Con il sapiente linguaggio filmico i registi alternano le riprese rigorosamente in bianco e nero con degli spezzoni di filmati d’archivio americano e sovietico, e sono questi ultimi elementi decisivi nel completamento della testimonianza dell’intervistata e dei momenti storici in cui i fatti avvenivano.

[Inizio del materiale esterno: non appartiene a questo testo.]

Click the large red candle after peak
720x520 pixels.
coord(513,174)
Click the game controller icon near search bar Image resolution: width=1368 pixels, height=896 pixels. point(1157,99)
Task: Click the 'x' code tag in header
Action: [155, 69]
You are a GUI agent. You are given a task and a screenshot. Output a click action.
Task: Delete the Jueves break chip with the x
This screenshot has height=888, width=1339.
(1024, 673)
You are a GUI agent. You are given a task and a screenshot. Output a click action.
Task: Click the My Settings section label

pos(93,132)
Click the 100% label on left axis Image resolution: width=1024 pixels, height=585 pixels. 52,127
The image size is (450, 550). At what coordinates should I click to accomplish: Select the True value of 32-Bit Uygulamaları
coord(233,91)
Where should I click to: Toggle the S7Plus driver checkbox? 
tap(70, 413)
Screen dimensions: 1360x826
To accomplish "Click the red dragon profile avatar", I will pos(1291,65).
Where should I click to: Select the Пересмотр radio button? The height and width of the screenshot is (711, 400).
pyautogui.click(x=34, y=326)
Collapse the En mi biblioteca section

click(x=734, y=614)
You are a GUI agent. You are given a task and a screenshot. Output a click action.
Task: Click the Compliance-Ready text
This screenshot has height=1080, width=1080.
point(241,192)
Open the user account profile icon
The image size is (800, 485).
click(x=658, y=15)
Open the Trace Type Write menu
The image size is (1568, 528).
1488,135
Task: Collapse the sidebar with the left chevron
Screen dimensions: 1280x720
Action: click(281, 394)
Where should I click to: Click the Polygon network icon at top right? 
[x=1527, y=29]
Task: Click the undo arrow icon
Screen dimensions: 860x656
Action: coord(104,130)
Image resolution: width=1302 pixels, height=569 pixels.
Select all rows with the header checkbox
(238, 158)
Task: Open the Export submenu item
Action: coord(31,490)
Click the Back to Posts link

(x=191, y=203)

L’effetto tra luci e ombre che indagano sul suo volto (e il rischio è che esso ci diventi familiare), in contrappunto alle visioni di morti di massa, lasciano lo spettatore sgomento e allo stesso tempo rafforzato nella convinzione dell’estrema necessità, molto attuale, a riconoscere in tempo gli “innocui” meccanismi del Male e il rischio dell’acclamazione del ‘Mondo nuovo’ in nome delle superiorità di Razza, Popolo o Nazione.

 

 

Film nominati in questo articolo:

 

Učitel’ka (The Teacher)

Regia: Jan Jan Hrebejk

Attrice: Zuzana Mauréry

Sceneggiatore: Petr Jarchovský ,

Produttori: Ľubica Orechovská, Zuzana Mistríková, Ondřej Zima

Coproduzione: Ceco-Slovacca

Anno: 2016

 

 

Dobra Žena (A Good Wife)

Regia: Mirjana Karanović,

Attori: Mirjana Karanović, Boris Isaković, Bojan Navojec

Sceneggiatura: Mirjana Karanović, Stevan Filipović, Darko Lungulov

Coproduzione Serbia – Bosnia ed Erzegovina – Croazia

Anno: 2016

 

S one strane (Dall’altro lato)

Regia: Zrinko Ogresta

Sceneggiatura: Mate Matesic, Zrinko Ogresta

Interpreti: Ksenija Marinković, Lazar Ristovski, Tihana Lazović,

Coproduzione: Croazia- Serbia

Anno: 2016

 

 

Ein Deutsches Leben (La segretaria di Goebbels)

Regia: Christian Krönes, Olaf Storm, Roland Schrotthofer, Florian Weigensamer

Attrice: Brunhilde Pomsel

Sceneggiatura: Florian Weigensamer

Fotografia: Frank Van Vught

Produzione: Austria

Anno:2016

5

[1] La citazione, come quella che segue riferendosi al discorso del regista Zrinko Ogresta, è tratta dal Catalogo del 28 Trieste Film Fetsival, ed. Alpe Adria Cinema.